Bordcomputer bedienen – gefährlicher Blindflug

Die Pflichten für Fahrzeugführerinnen und Fahrzeugführer verlangen nach Paragraf 23, 1a Nr. 2b StVO, dass zur Bedienung verbauter oder verankerter elektronischer Geräte bei der Fahrt nur ein „kurzer“ Blick auf die Geräte gerichtet werden darf. „Weniger als die Hälfte der Befragten kannte diese Formulierung“, so Christoph Lauterwasser, Leiter des AZT. „Dass diese Maßgabe wenig bekannt ist, wäre noch zu verstehen.

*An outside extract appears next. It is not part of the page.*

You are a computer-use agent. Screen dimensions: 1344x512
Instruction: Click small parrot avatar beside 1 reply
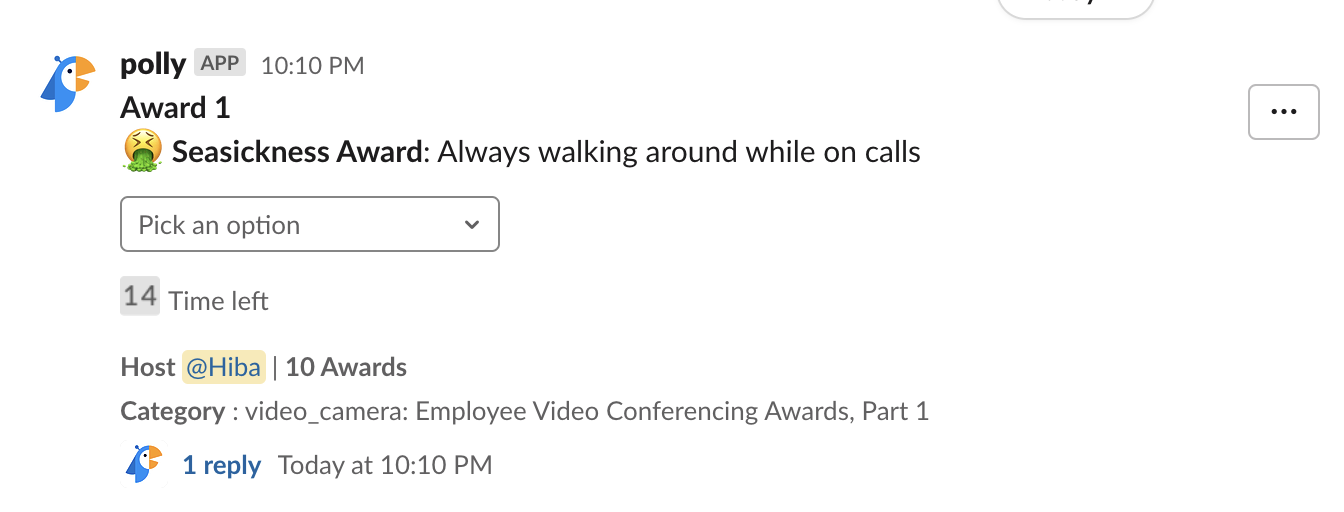click(x=144, y=464)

Aber 29 Prozent aller Befragten waren der Meinung, der Blick zum Gerät dürfe so lange dauern wie für die Bedienung erforderlich.“

Aus Sicht des Allianz Zentrum für Technik liegt auch in solchen Wissensdefiziten ein Grund für die hohe Zahl gefährlicher und vor allem gefährlich langer Aktivitäten, die Fahrerinnen und Fahrer beim Fahren mit technischen Geräten ausführen, sei es am Handy oder am Bordcomputer.

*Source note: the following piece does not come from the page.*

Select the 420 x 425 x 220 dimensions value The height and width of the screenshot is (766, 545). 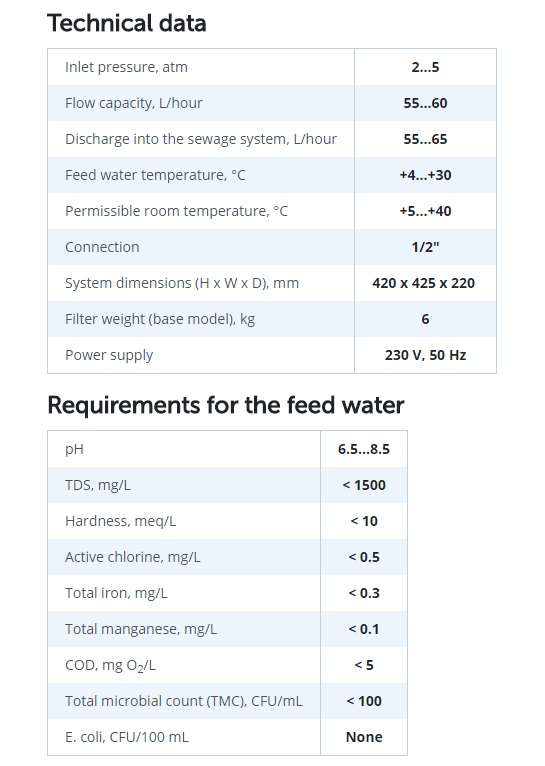pos(423,283)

Rechtswissen ist Sicherheitswissen

„Dass schon wenige Sekunden Ablenkung zu einem langen Blindflug mit dem Auto führen, ist den meisten Menschen inzwischen bewusst, bei 50 km/h werden jede Sekunde 14 Meter zurückgelegt, bei Tempo 130 sind das schon 36 Meter“, so Lauterwasser. „Die Verkehrssicherheitsarbeit hat hier in den letzten Jahren sehr viel Aufklärung geleistet. Darüber hinaus sehen wir aber große
Wissenslücken bei rechtlichen Regelungen, den Konsequenzen bei ihrer Übertretung und beim Verständnis, was Technik leisten kann und was nicht.“ Aus Sicht der Allianz können konkrete Kampagnen gegen Ablenkung am Steuer, die alle Verkehrsteilnehmer stärker auf diese Risiken hinweisen, noch einiges bewirken.